* WORK REQUEST *
Nothing but the lines from the one with "Task: Go to Careers section" through the last line of the entries below should appear in the copy, please, and no pictures.

* DATASET RECORDS *

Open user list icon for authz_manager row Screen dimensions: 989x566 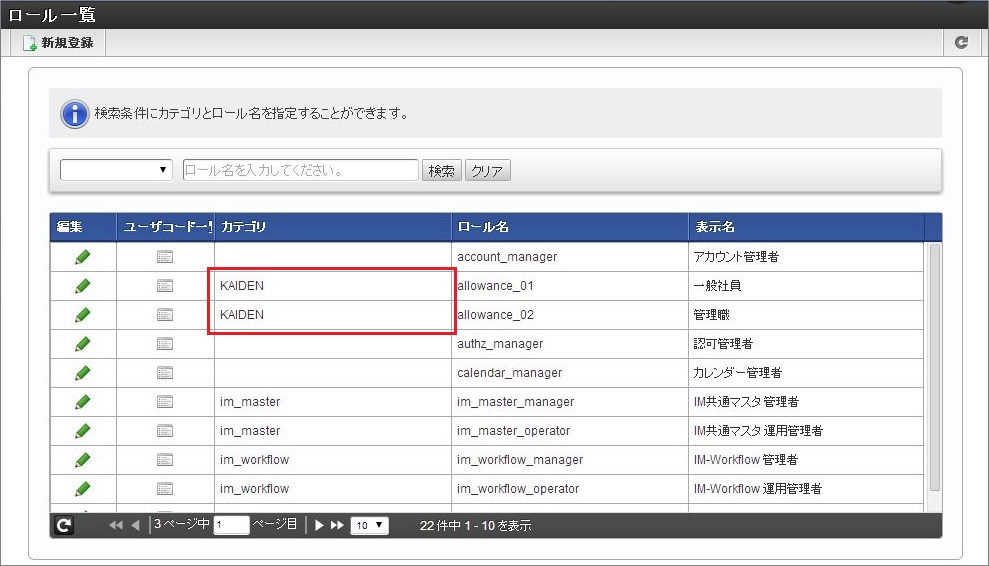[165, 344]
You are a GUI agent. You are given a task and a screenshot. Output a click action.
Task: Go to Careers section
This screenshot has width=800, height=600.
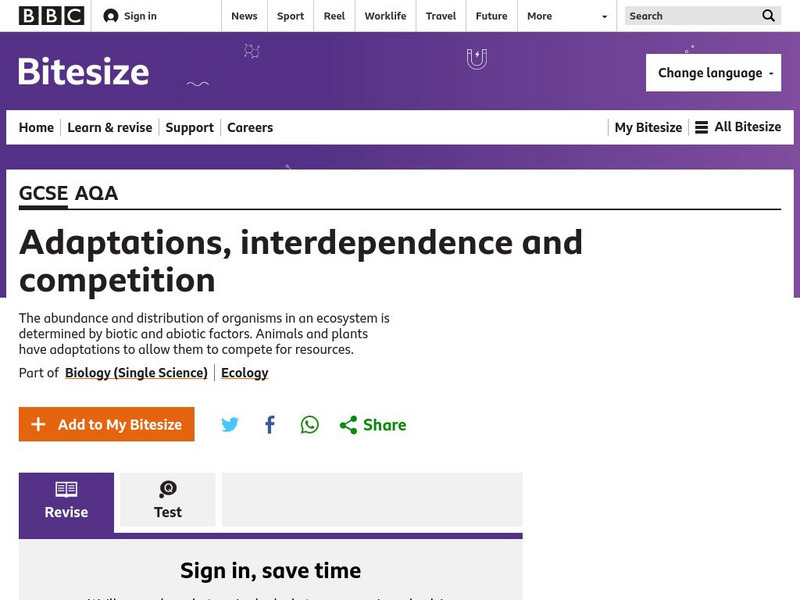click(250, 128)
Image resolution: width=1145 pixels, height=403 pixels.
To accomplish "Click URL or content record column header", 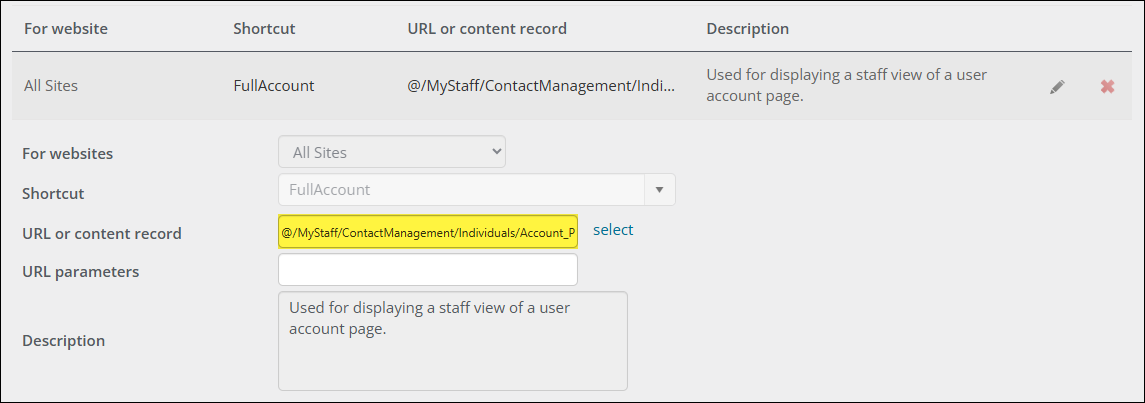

* SOLUTION BELOW *
Task: Go to Careers section
This screenshot has width=800, height=600.
click(250, 128)
Image resolution: width=1145 pixels, height=403 pixels.
To accomplish "Click URL or content record column header", 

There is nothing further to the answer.